_Task details_
Task for the records below: please copy exactly, and only, the lines from the one containing "Image resolution: width=498" to the last line, both included, leaving out the pictures.

[Stored items]
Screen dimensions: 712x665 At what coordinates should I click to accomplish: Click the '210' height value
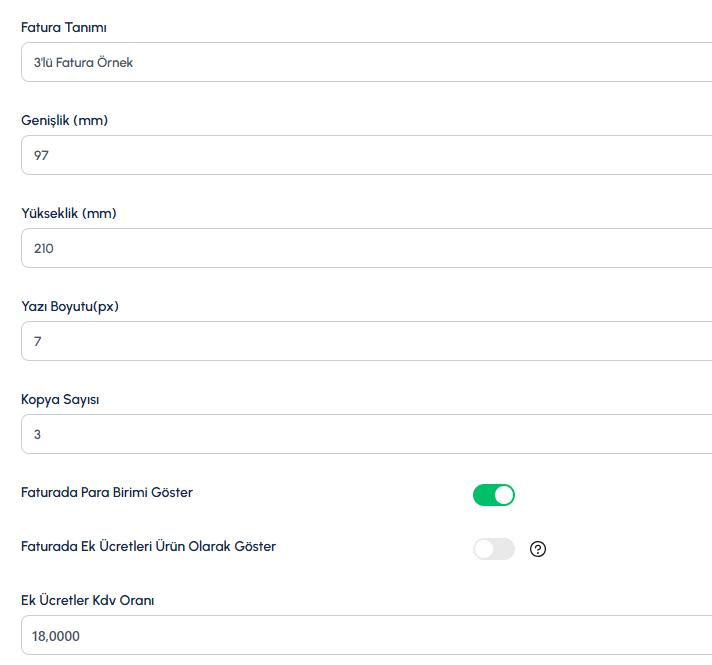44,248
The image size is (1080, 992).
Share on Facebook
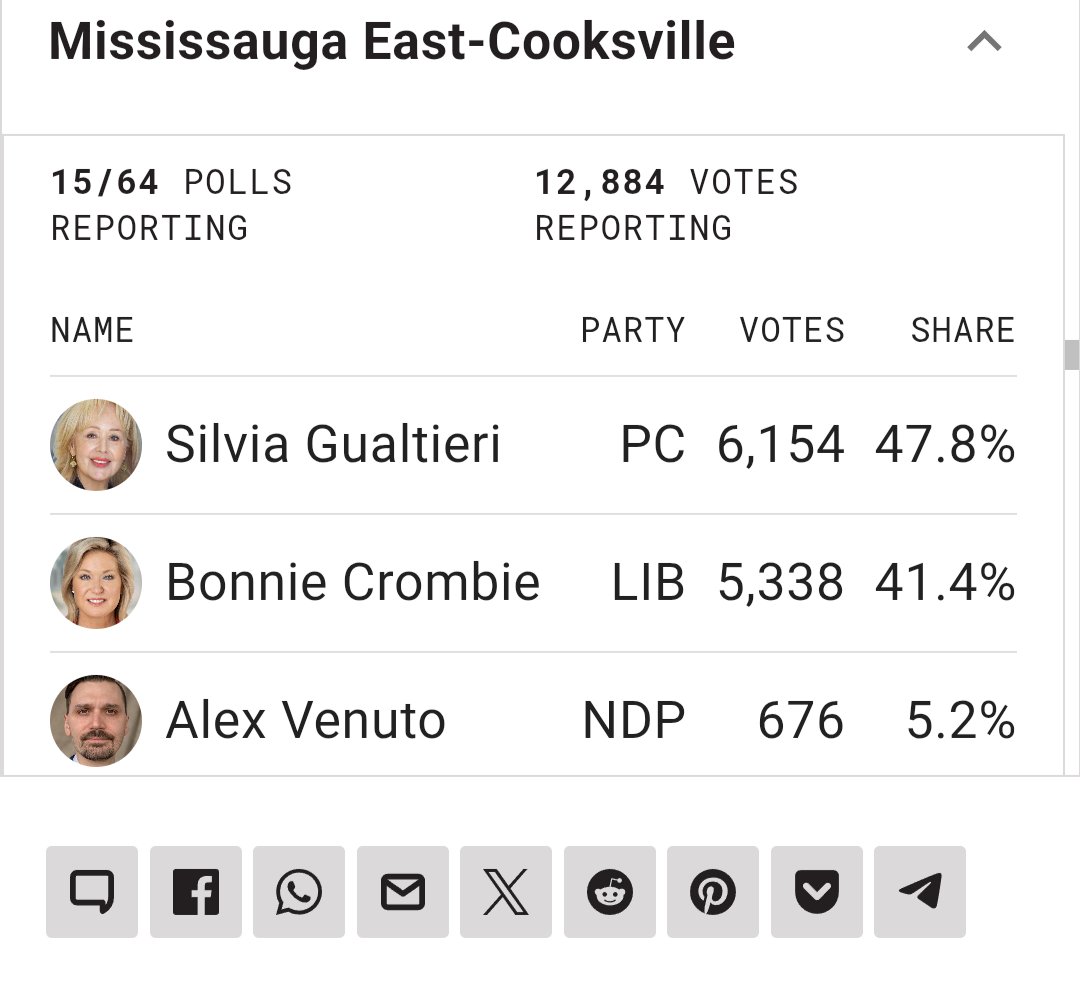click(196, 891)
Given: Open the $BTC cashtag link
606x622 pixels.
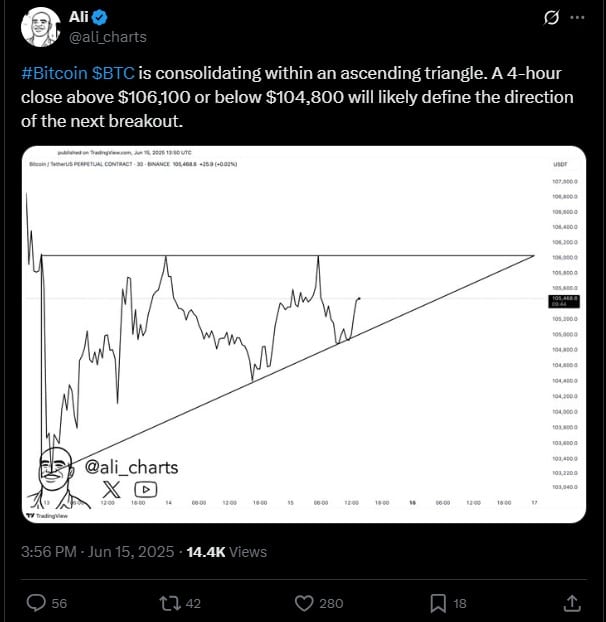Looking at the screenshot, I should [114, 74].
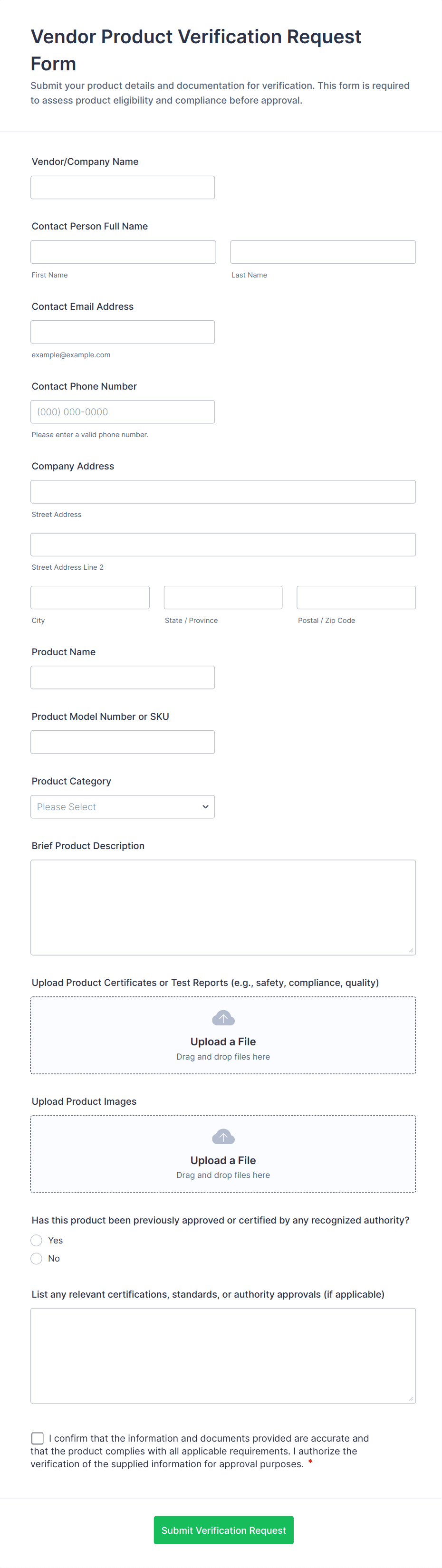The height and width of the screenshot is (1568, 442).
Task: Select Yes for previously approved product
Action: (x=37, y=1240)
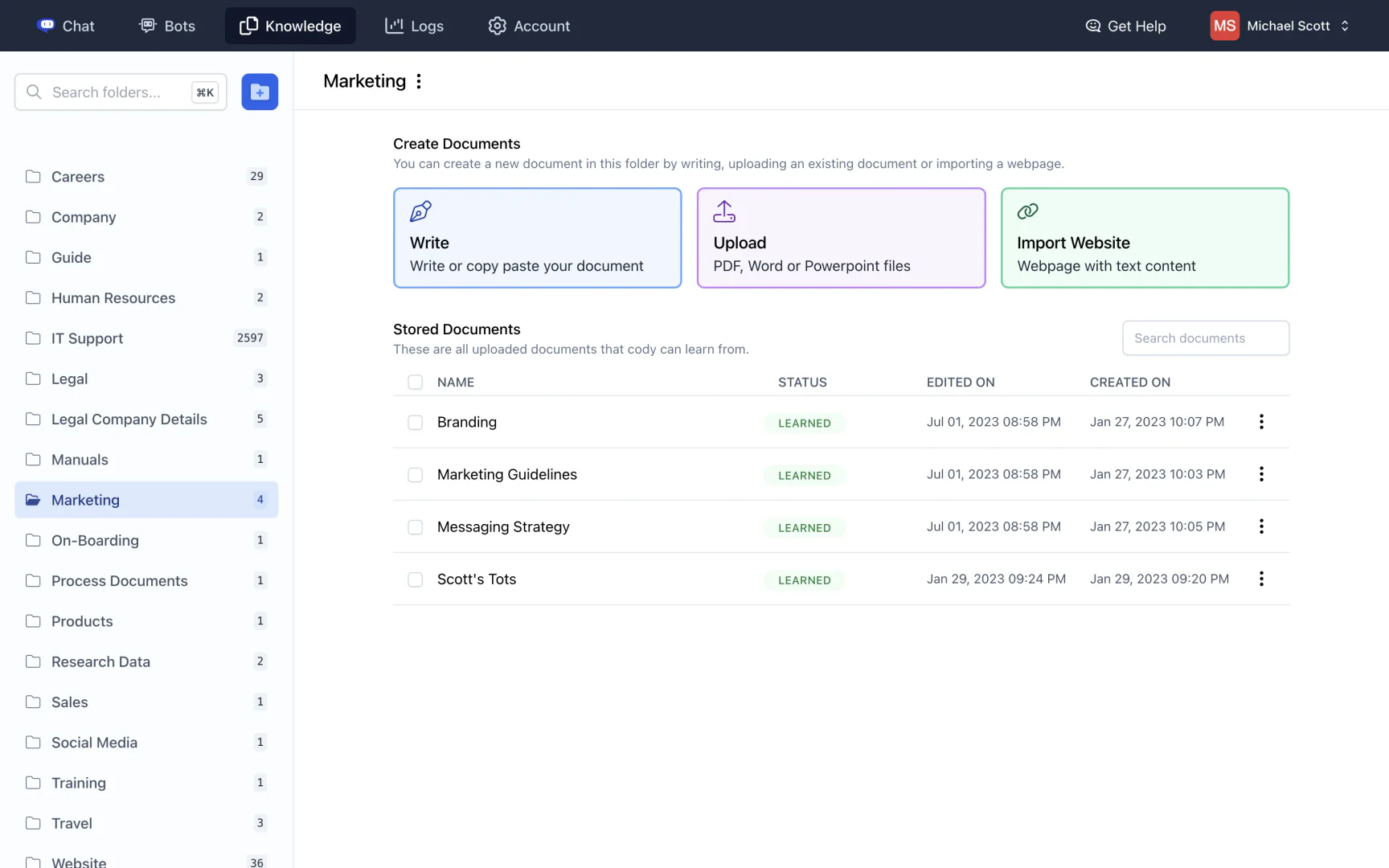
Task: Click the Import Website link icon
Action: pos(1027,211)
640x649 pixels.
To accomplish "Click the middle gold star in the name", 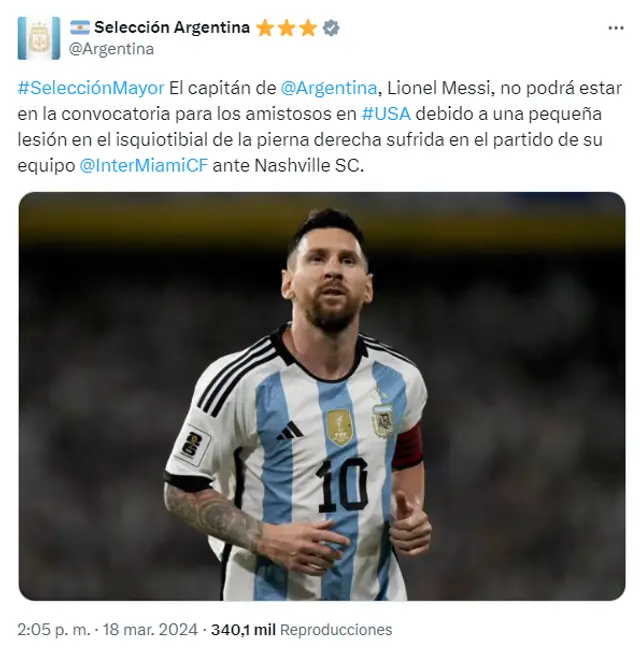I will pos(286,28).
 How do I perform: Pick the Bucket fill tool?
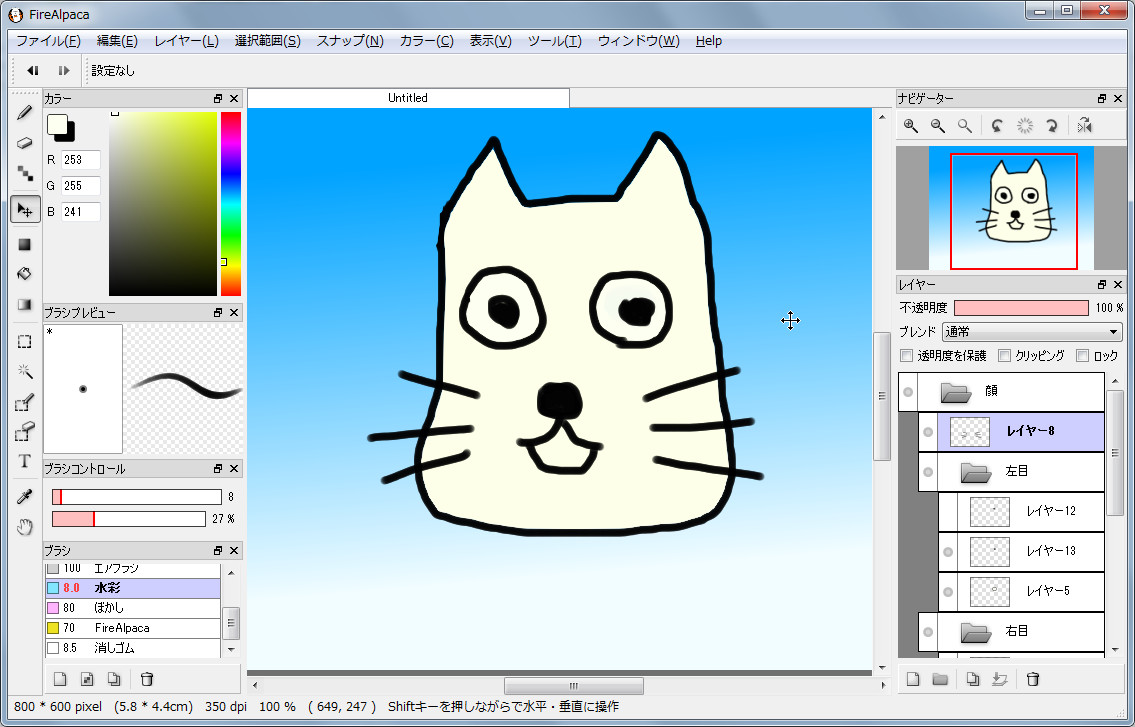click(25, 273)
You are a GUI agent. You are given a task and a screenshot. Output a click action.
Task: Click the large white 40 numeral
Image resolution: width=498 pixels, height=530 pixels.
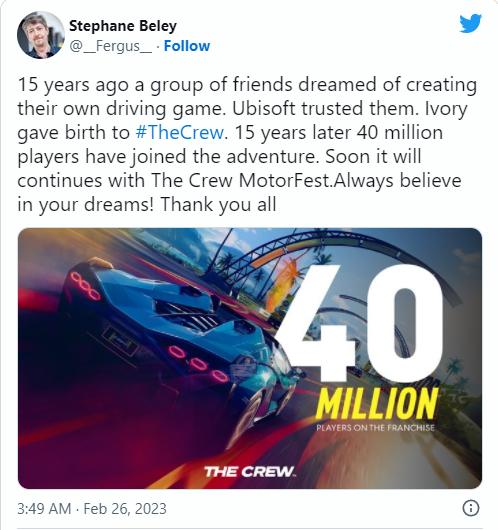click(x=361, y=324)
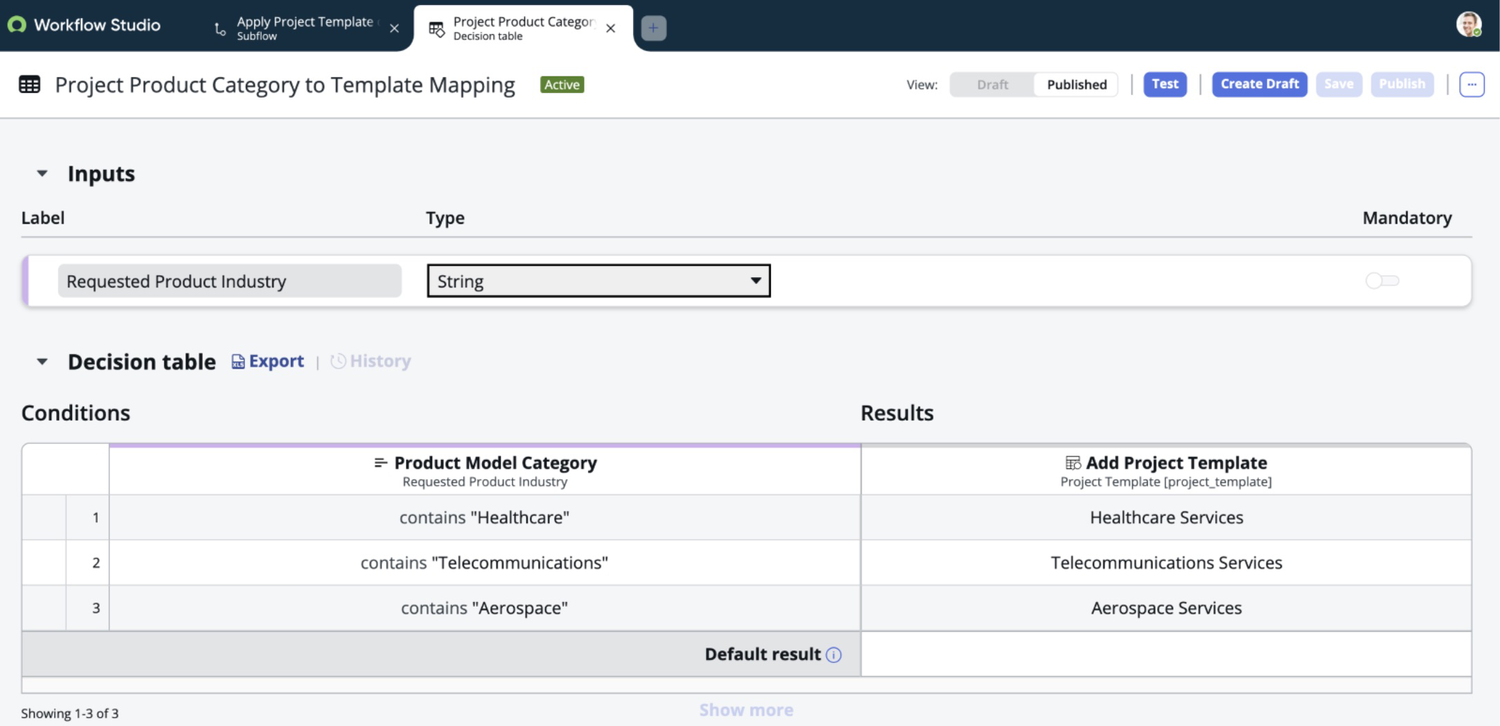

_Completed task_
Image resolution: width=498 pixels, height=530 pixels.
click(x=361, y=324)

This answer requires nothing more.